My parents live in north Florida, and every few years Matt and I go even further south, to the Everglades, after Christmas. And then we head out by canoe, and camp somewhere far away from any electricity or any roads. It makes for amazing wildlife viewing -- birds, dolphins, sharks, massive stingrays -- but also, at night, for amazing star viewing.
When you're used to the view from your backyard (or apartment window), it's hard to know what you're missing. But let me tell you, the view from my backyard -- and probably yours -- is missing something.
These two pictures are views of the same patch of sky, with very different levels of background light (from houses, businesses, and streetlights). One of them looks about like what I saw in the Everglades, and the other is about what I see from my backyard. Which one looks more like your view?

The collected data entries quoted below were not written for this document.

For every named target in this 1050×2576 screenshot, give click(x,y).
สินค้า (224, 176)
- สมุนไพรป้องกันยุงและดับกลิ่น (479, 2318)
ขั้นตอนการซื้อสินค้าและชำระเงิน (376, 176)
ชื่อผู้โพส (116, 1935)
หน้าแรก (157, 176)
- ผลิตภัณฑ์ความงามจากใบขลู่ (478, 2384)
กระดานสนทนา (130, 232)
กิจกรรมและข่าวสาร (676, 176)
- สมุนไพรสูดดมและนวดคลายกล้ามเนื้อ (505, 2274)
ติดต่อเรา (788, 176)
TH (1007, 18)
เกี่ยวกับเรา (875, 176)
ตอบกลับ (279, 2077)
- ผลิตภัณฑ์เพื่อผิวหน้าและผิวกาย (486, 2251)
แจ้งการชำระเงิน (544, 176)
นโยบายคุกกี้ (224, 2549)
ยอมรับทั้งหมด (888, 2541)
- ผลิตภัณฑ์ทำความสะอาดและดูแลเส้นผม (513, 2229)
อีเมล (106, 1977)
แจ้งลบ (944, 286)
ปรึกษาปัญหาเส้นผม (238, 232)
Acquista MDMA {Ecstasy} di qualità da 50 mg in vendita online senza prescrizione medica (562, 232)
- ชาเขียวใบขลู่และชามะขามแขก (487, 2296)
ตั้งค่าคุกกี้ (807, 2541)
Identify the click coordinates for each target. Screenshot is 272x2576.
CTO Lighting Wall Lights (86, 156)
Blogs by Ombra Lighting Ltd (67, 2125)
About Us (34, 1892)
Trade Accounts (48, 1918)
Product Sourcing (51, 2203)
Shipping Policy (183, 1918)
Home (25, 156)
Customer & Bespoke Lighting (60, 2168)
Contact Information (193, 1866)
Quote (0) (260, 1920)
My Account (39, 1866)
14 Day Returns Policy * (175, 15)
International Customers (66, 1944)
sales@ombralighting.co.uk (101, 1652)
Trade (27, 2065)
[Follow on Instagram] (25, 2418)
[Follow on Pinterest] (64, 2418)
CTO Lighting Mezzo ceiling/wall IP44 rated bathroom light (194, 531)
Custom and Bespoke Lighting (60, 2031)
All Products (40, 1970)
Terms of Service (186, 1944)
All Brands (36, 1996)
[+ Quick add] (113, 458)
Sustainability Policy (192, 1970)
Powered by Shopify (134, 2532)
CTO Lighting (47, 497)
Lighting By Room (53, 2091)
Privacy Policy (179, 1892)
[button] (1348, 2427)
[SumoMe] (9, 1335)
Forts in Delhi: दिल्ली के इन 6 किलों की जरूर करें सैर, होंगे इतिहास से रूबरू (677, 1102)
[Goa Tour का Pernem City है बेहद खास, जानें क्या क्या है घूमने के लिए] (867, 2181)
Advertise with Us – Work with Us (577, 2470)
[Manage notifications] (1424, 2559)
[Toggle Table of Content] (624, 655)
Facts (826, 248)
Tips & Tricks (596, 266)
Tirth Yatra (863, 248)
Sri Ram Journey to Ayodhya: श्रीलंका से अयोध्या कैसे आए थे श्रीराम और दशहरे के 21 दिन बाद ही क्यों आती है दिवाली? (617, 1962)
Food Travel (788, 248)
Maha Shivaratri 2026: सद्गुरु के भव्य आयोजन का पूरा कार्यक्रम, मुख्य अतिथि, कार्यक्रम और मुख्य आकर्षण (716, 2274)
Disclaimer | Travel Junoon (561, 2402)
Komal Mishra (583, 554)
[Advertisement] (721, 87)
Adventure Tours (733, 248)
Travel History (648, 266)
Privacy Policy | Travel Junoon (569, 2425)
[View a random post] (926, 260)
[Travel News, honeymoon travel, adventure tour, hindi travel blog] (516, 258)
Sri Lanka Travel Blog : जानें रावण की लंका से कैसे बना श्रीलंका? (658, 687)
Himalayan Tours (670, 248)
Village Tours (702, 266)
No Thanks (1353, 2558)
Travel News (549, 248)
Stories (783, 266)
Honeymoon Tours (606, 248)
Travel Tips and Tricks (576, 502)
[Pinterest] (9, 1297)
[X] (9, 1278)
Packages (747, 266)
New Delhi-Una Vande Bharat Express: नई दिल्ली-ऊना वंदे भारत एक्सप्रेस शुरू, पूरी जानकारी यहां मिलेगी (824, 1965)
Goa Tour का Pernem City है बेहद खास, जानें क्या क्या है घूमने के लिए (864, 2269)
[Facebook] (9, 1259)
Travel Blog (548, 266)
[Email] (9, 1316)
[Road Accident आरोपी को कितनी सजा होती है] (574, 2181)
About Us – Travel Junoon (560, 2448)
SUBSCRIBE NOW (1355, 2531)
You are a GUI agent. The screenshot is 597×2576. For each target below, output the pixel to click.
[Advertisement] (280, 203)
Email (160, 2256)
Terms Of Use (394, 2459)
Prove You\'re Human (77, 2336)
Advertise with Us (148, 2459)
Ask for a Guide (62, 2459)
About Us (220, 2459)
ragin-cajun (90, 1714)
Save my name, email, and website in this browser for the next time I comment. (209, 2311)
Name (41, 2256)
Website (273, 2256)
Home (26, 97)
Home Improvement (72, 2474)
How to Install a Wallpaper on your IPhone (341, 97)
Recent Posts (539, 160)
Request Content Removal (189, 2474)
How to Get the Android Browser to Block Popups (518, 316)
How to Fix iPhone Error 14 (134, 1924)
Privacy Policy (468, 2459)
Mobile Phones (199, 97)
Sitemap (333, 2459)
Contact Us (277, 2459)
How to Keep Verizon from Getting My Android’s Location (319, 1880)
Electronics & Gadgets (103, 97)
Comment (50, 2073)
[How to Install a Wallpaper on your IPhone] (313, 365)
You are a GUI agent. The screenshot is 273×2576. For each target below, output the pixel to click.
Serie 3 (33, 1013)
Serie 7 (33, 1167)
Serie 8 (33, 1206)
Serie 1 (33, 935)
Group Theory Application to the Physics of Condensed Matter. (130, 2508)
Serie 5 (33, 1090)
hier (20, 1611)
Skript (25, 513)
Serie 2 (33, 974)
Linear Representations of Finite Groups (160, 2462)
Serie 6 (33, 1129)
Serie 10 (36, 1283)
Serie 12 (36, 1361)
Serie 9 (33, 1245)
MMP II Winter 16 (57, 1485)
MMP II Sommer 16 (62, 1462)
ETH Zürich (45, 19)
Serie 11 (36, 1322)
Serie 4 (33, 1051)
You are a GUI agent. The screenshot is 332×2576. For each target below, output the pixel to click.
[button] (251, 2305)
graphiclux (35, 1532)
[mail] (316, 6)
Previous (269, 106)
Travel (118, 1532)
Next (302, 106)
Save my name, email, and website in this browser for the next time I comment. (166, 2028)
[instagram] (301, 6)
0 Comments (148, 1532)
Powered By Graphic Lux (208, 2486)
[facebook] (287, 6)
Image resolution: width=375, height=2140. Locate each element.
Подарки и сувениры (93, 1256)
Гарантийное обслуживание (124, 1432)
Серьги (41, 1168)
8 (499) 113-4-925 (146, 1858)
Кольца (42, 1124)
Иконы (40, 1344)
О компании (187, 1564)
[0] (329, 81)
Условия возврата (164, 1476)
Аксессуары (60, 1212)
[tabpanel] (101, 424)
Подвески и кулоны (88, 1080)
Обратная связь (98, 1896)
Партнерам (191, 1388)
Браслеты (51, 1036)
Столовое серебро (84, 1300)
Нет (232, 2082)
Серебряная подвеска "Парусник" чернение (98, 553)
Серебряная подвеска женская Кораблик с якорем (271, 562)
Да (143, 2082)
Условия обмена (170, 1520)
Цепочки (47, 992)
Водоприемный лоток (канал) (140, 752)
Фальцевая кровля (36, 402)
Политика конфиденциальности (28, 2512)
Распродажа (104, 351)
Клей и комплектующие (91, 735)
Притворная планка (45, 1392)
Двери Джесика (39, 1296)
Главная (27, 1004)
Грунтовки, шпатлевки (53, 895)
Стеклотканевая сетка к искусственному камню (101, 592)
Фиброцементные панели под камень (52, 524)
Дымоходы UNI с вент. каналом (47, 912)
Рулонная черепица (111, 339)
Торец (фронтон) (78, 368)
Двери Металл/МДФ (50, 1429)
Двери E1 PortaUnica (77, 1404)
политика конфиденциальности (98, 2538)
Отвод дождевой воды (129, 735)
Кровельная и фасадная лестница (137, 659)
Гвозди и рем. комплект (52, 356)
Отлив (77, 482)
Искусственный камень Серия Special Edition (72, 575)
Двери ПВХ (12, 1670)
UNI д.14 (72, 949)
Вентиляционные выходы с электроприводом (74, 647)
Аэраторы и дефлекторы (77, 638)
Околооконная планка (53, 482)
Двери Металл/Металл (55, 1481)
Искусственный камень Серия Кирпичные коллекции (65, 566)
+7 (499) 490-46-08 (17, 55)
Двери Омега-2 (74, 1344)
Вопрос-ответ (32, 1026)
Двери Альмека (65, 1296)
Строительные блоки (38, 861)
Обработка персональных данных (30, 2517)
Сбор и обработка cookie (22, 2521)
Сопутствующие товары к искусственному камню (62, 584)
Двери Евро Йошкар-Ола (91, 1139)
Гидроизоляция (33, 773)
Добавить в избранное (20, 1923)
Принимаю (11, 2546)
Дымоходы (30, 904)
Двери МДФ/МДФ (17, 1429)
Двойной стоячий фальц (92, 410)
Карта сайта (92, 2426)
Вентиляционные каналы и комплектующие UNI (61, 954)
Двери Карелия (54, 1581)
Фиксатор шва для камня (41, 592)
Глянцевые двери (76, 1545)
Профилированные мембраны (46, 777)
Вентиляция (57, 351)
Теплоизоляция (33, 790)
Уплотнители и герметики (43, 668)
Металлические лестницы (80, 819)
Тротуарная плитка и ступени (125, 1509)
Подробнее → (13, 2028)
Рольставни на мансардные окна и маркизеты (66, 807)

A citizen science project called Globe at Night is asking exactly that question, and trying to gather data from around the world about how much light pollution is affecting what people see in the sky at night.
But it's not just about our enjoyment of the night sky. Light pollution affects the reproductive success of many species and wreaks havoc on migrating birds and nocturnal critters.
For the next four months, Globe at Night has listed the moonless nights when they want you to look up, then match the brightness of what you see to one of their charts and report back on their website. One of the windows is now through February 9. The instructions are easy. Take a friend and get outside!